O núcleo protagonizado por Octavio e Suzana conta com uma performance apaixonada de Gael Garcia Bernal, interpretando um jovem apaixonado e, dentro do possível, bom, que quer apenas ganhar dinheiro para mudar de vida e salvar a cunhada do irmão abusivo. O jogo de gato e rato que os três protagonizam interessa justamente por estar fadado a tragédia, seja coletiva ou individual e Iñárritu demonstrava ali a habilidade de dirigir seus atores, sendo que em diversos momentos eles comunicam as sensações do roteiro de Guillermo Arriaga apenas com olhares. A câmera na mão faz bem o trabalho de nos colocar dentro daquela casa espremida e também de reforçar a instabilidade da vida e da índole daqueles personagens.
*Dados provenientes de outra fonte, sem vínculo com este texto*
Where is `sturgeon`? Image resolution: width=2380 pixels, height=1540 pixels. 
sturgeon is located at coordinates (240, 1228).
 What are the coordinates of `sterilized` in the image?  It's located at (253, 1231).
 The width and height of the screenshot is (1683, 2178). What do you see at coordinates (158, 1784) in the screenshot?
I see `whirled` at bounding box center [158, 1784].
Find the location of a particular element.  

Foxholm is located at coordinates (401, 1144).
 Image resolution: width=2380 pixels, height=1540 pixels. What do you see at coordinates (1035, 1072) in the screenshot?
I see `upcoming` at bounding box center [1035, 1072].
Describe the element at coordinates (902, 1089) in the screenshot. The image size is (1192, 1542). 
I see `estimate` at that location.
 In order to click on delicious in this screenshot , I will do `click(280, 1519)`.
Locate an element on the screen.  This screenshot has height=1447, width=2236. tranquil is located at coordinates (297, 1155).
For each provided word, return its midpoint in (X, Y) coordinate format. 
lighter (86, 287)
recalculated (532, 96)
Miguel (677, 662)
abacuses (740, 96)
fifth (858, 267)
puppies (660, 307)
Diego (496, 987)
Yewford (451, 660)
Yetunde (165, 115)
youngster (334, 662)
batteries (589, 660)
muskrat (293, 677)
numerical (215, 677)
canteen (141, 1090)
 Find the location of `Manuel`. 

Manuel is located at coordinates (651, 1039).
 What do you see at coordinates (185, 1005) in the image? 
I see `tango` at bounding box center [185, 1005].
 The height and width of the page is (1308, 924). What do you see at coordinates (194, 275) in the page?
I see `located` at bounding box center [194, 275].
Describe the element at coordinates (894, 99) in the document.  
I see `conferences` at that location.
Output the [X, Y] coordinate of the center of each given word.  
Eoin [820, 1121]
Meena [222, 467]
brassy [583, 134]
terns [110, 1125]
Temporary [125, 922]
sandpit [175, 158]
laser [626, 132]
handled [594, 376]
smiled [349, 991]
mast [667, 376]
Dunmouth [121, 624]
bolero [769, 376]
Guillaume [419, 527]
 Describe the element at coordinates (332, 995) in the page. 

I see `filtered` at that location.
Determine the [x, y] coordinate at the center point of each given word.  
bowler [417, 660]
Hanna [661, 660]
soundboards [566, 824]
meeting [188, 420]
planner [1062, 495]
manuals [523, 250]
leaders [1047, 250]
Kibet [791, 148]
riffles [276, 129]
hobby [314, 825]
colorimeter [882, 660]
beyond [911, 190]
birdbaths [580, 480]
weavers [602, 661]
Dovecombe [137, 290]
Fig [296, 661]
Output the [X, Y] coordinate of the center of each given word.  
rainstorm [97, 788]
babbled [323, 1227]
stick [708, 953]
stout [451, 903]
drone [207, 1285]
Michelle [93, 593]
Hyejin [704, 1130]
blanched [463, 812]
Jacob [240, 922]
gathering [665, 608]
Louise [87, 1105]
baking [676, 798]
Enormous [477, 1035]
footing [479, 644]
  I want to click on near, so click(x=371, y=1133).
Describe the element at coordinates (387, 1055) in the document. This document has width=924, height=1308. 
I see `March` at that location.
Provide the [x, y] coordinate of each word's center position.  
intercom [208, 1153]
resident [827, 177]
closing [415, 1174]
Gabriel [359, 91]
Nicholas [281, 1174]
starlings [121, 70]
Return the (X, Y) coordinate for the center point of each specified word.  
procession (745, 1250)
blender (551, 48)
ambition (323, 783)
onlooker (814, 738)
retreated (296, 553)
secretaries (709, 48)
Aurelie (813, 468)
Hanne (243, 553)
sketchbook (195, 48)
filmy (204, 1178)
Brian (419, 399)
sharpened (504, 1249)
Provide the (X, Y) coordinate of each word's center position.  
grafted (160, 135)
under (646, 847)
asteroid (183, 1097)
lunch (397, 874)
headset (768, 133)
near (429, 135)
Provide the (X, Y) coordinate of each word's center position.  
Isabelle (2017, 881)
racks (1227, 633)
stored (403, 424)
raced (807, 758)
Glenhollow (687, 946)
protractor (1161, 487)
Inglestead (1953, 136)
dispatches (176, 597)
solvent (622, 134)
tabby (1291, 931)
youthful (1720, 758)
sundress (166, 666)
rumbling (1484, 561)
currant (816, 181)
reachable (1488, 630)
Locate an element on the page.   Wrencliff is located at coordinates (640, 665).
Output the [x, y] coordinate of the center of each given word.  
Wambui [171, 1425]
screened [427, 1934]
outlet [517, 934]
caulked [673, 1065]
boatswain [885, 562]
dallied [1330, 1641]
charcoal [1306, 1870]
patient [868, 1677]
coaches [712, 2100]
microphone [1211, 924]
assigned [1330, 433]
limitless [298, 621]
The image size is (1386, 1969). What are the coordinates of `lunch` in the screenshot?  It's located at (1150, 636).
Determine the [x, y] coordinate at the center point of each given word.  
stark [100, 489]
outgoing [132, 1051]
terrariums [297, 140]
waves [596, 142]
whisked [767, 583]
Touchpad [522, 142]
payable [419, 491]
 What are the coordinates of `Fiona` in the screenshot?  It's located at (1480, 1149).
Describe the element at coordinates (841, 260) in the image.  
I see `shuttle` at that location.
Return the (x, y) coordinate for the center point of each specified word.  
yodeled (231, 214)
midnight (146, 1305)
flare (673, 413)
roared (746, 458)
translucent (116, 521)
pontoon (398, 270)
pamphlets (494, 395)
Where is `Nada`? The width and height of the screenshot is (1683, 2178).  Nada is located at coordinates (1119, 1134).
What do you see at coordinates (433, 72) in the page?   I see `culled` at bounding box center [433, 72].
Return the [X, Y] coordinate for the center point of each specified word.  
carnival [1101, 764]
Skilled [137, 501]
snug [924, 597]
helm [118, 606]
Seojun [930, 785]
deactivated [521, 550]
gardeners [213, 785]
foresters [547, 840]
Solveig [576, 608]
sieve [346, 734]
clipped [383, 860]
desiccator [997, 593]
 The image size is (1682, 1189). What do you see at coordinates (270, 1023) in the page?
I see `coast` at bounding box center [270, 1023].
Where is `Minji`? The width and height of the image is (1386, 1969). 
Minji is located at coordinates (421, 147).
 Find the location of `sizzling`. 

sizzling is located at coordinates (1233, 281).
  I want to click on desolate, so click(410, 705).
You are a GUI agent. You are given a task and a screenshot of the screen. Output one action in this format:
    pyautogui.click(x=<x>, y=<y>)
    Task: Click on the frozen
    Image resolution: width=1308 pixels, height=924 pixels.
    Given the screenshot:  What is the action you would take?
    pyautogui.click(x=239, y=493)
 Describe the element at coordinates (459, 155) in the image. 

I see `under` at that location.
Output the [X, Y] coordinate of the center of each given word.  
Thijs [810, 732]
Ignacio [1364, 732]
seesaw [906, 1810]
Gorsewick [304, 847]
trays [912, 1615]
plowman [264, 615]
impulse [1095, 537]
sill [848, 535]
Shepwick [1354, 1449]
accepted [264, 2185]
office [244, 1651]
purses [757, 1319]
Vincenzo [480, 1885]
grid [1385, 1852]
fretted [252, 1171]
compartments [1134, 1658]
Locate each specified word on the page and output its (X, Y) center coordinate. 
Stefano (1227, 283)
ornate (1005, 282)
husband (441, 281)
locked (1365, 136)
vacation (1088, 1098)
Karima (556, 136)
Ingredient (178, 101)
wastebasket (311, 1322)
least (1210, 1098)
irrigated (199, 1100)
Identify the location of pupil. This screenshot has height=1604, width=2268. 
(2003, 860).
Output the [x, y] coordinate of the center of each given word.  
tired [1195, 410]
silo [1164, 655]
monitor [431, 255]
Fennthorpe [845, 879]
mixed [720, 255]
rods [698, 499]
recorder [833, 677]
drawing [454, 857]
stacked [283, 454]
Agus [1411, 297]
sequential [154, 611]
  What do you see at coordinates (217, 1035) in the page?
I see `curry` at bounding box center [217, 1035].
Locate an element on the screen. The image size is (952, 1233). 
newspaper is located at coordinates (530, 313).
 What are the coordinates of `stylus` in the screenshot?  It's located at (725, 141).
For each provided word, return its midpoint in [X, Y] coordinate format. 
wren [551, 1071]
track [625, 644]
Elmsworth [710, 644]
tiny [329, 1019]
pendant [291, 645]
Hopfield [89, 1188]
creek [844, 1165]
O segundo ato toma uma drástica mudança de cenário, sendo que o acidente provocado por Octavio acaba por tirar a perna de Valeria, uma supermodelo recém promovida de amante a mulher (e, por favor, digo isso do ponto de vista do personagem, não meu). Porém, seu marido, um editor de revista e acostumado com os visuais, não consegue lidar bem com a deterioração exterior e interior da mulher que o fez deixar a mãe de seus filhos por oferecer uma vida menos “chata”. E se a decadência da beleza já seria o suficiente para tornar esta sub-trama em algo conceitualmente valioso, Iñárritu ainda brinca de Godard ao parar a câmera em diversos ângulos do apartamento espaçoso dos dois, que começa a refletir a relação também decante entre eles. Ainda assim, talvez por representarem o outdoor e a fama, este seja o arco menos empático de todo o filme.
Já o ato final é o mais exaustivo (no bom sentido), graças a uma performance visceral de Emilio Echevarría como um mendigo/assassino serial/pai/amante de cachorros. A simples maneira como o homem leva a vida é enigmática, o modo como opera para executar suas vítimas é meticuloso - e reforçado por uma quase irônica trilha, movida a uma batida incessante - e a resolução de seu ato é comovente por vermos um ser até então implacável se despedaçar em nossa frente. Aqui Iñárritu brinca com perspectivas, fazendo “corpos” ficarem na frente de outros, escondendo, revelando, ofuscando, algo que visivelmente aterroriza aqueles que sabem o que a presença de El Chivo significa.
Claramente inspirado por “Pulp Fiction” em sua estrutura, “Amores Perros” se mostrou influente na década seguinte e é possível ver traços de seus temas e visuais no jovem clássico “Onde os Fracos Não Tem Vez”, por exemplo. Em seu primeiro longa Iñárritu já mostrava sua afinidade por projetos singulares, mas apesar de conseguir se superar posteriormente na carreira, jamais igualaria a crueza de sua estreia.
E se você acha estranho que em um filme sobre cachorros eu não tenha falado sobre o papel deles na narrativa até agora, é porque a genialidade de “Amores Perros” é sutil. Em seu primeiro ato, cachorros representam esperança de uma vida melhor. No segundo, amparo em um momento difícil. Em seu terceiro, o conforto por uma perda inestimável. Em todos, eles estão inseridos em meios violentos e acabam por inspirar violência em seus donos: seja nas lutas, seja nas discussões, seja na nauseante cena onde Cofi faz a única coisa que lhe fora ensinado a fazer e que finaliza o arco dos caninos, e dos humanos, de forma triste, trágica e o pior, circular.
“Amores Perros” é um filme brutal. E Inesquecível.
9
*É interessante apontar que o filme teve papel fundamental em tornar ilegal a luta de cachorros no México, algo que aconteceu apenas em 2017.